Category Archives: Human relations

Do you promise not to put my tires on someone else’s car?

We had that conversation today down at Les Schwab.  Last fall I had to buy new studs for my wife’s car.  Les Schwab put my tires on the car of a mediocre local news anchor.  The only credit they earned occurred when the supervisor came out to the waiting area and enumerated this event to me.  Too stunned to speak at first, I just stared at him with the you could not possibly be this stupid look.  Moreover, I was in no way compensated for the extra hour and a half I had to sit around waiting for them to fetch her car back, get my tires, put them on Deb’s car, etc.  Sorry.  You’re screwed.  You will be delayed another hour and a half; no, it is not your fault; no, you will not get that time back, nor anything for it; yes, we really do expect you to just meekly accept this.

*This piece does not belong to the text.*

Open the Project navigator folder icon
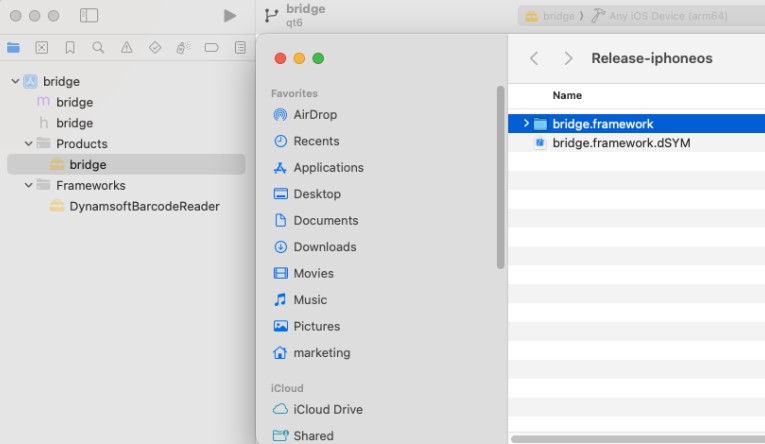The image size is (765, 444). click(13, 47)
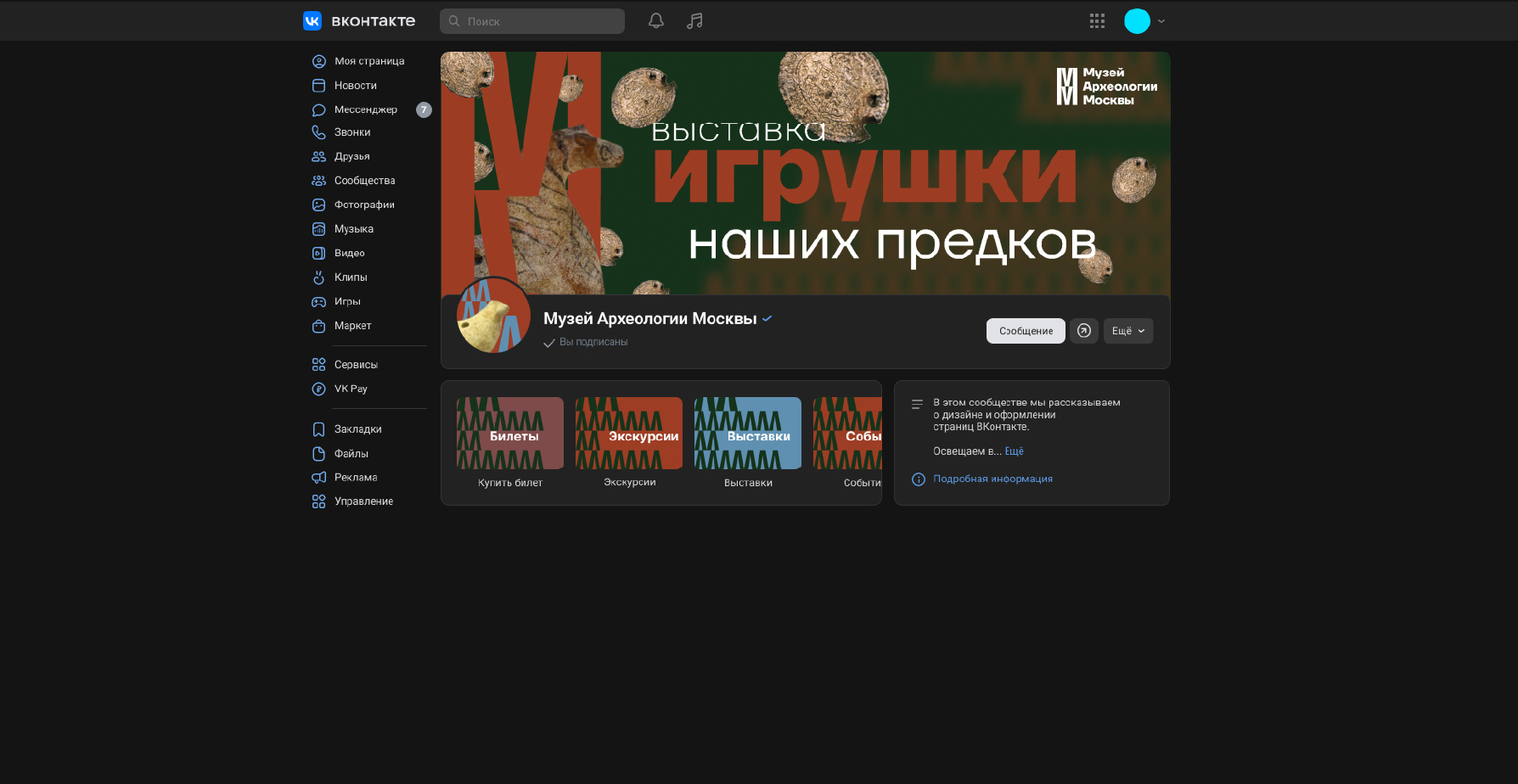
Task: Open 'Закладки' bookmarks in the sidebar
Action: 357,429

I don’t do ‘meek’ too well.  I am resolved not to let them forget it soon.  If that’s the only compensation I get, besides sinking this particular banderilla, very well.

This led to today’s odd conversation as I had the studs swapped out for the regulars (required soon by law).  I went to the counter, and asked how long it would be.  I explained what had happened last time, and asked if she could promise they would not give someone else my tires.  If she would promise, I would dare go eat some guilty pleasure lunch across the street.  Otherwise I would stand there and never take my eyes off my tires.  This was the part where she was supposed to show shocked disappointment and wonder what could be done to restore my confidence.  I didn’t think very much of her attitude, quite frankly; she acted almost as if I were making it up.  She didn’t quite eyeroll, but Les Schwab got another black mark for that.

Guess they’ll just have to wear it.  It’s not like I would tell the story on the Internet or something.

Fred Phelps and the anti-Vietnam War movement

Today I was reading that the Supreme Court upheld Fred Phelps’ right to picket and harass military funerals, part of their KKK-esque anti-gay crusade.  I don’t have a firm opinion about what the Supreme Court should have done, partly because I don’t have J.D. after my name and I understand my limits of understanding, partly because I don’t have any respect for the SC to begin with, and partly because I have zero faith in law and the rule of law anyway.  But having seen Team Fred in action from 40′ away myself, and being nearer fifty years old than forty, it did bring to mind one thing.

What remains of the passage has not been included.